Word and item position data —
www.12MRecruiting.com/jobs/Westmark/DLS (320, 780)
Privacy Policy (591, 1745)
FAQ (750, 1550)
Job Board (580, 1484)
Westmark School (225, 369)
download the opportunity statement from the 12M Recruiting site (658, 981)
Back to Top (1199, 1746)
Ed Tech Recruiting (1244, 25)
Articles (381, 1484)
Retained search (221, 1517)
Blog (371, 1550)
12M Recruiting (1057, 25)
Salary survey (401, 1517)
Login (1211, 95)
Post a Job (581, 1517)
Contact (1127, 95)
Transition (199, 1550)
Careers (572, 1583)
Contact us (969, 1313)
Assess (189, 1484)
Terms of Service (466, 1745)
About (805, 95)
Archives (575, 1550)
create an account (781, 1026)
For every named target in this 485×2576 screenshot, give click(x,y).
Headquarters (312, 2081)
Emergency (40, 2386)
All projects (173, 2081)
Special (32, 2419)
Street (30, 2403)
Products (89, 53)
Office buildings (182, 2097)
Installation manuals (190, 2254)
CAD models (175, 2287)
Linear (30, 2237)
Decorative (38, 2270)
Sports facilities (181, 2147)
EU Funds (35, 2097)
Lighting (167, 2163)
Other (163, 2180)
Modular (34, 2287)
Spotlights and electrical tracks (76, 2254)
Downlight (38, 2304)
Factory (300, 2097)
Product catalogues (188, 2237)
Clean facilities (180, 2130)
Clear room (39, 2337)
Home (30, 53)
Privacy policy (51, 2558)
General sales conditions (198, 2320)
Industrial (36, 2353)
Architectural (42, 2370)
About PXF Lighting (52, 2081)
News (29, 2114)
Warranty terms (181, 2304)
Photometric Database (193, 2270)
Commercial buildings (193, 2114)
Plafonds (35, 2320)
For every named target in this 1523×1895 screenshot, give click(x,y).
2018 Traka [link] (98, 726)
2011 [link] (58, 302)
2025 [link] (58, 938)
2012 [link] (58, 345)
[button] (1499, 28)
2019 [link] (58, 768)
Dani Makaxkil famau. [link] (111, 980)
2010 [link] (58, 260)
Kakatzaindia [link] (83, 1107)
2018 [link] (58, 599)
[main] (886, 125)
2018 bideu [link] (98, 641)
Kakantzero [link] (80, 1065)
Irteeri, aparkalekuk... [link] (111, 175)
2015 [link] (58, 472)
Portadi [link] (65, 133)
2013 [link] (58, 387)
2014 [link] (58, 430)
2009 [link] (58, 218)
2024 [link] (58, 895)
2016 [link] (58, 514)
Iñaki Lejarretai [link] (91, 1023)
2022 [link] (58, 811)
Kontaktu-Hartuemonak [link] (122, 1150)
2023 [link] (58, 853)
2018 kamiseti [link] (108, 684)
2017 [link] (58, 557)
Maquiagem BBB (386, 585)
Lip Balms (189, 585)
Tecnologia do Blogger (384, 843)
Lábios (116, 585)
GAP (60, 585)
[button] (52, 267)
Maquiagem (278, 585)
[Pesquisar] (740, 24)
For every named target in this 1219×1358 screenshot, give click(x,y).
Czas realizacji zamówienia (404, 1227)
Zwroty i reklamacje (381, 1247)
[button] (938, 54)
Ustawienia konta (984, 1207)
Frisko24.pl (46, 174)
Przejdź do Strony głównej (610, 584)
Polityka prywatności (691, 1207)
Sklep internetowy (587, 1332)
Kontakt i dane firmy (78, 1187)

Aim — Can you write out all of the records above, word for word and without any changes?

Answer for this exercise —
www.12MRecruiting.com/jobs/Westmark/DLS (320, 780)
Privacy Policy (591, 1745)
FAQ (750, 1550)
Job Board (580, 1484)
Westmark School (225, 369)
download the opportunity statement from the 12M Recruiting site (658, 981)
Back to Top (1199, 1746)
Ed Tech Recruiting (1244, 25)
Articles (381, 1484)
Retained search (221, 1517)
Blog (371, 1550)
12M Recruiting (1057, 25)
Salary survey (401, 1517)
Login (1211, 95)
Post a Job (581, 1517)
Contact (1127, 95)
Transition (199, 1550)
Careers (572, 1583)
Contact us (969, 1313)
Assess (189, 1484)
Terms of Service (466, 1745)
About (805, 95)
Archives (575, 1550)
create an account (781, 1026)
For every named target in this 485×2576 screenshot, give click(x,y).
Headquarters (312, 2081)
Emergency (40, 2386)
All projects (173, 2081)
Special (32, 2419)
Street (30, 2403)
Products (89, 53)
Office buildings (182, 2097)
Installation manuals (190, 2254)
CAD models (175, 2287)
Linear (30, 2237)
Decorative (38, 2270)
Sports facilities (181, 2147)
EU Funds (35, 2097)
Lighting (167, 2163)
Other (163, 2180)
Modular (34, 2287)
Spotlights and electrical tracks (76, 2254)
Downlight (38, 2304)
Factory (300, 2097)
Product catalogues (188, 2237)
Clean facilities (180, 2130)
Clear room (39, 2337)
Home (30, 53)
Privacy policy (51, 2558)
General sales conditions (198, 2320)
Industrial (36, 2353)
Architectural (42, 2370)
About PXF Lighting (52, 2081)
News (29, 2114)
Warranty terms (181, 2304)
Photometric Database (193, 2270)
Commercial buildings (193, 2114)
Plafonds (35, 2320)
For every named target in this 1523×1895 screenshot, give click(x,y).
2018 Traka [link] (98, 726)
2011 [link] (58, 302)
2025 [link] (58, 938)
2012 [link] (58, 345)
[button] (1499, 28)
2019 [link] (58, 768)
Dani Makaxkil famau. [link] (111, 980)
2010 [link] (58, 260)
Kakatzaindia [link] (83, 1107)
2018 [link] (58, 599)
[main] (886, 125)
2018 bideu [link] (98, 641)
Kakantzero [link] (80, 1065)
Irteeri, aparkalekuk... [link] (111, 175)
2015 [link] (58, 472)
Portadi [link] (65, 133)
2013 [link] (58, 387)
2014 [link] (58, 430)
2009 [link] (58, 218)
2024 [link] (58, 895)
2016 [link] (58, 514)
Iñaki Lejarretai [link] (91, 1023)
2022 [link] (58, 811)
Kontaktu-Hartuemonak [link] (122, 1150)
2023 [link] (58, 853)
2018 kamiseti [link] (108, 684)
2017 [link] (58, 557)
Maquiagem BBB (386, 585)
Lip Balms (189, 585)
Tecnologia do Blogger (384, 843)
Lábios (116, 585)
GAP (60, 585)
[button] (52, 267)
Maquiagem (278, 585)
[Pesquisar] (740, 24)
For every named target in this 1219×1358 screenshot, give click(x,y).
Czas realizacji zamówienia (404, 1227)
Zwroty i reklamacje (381, 1247)
[button] (938, 54)
Ustawienia konta (984, 1207)
Frisko24.pl (46, 174)
Przejdź do Strony głównej (610, 584)
Polityka prywatności (691, 1207)
Sklep internetowy (587, 1332)
Kontakt i dane firmy (78, 1187)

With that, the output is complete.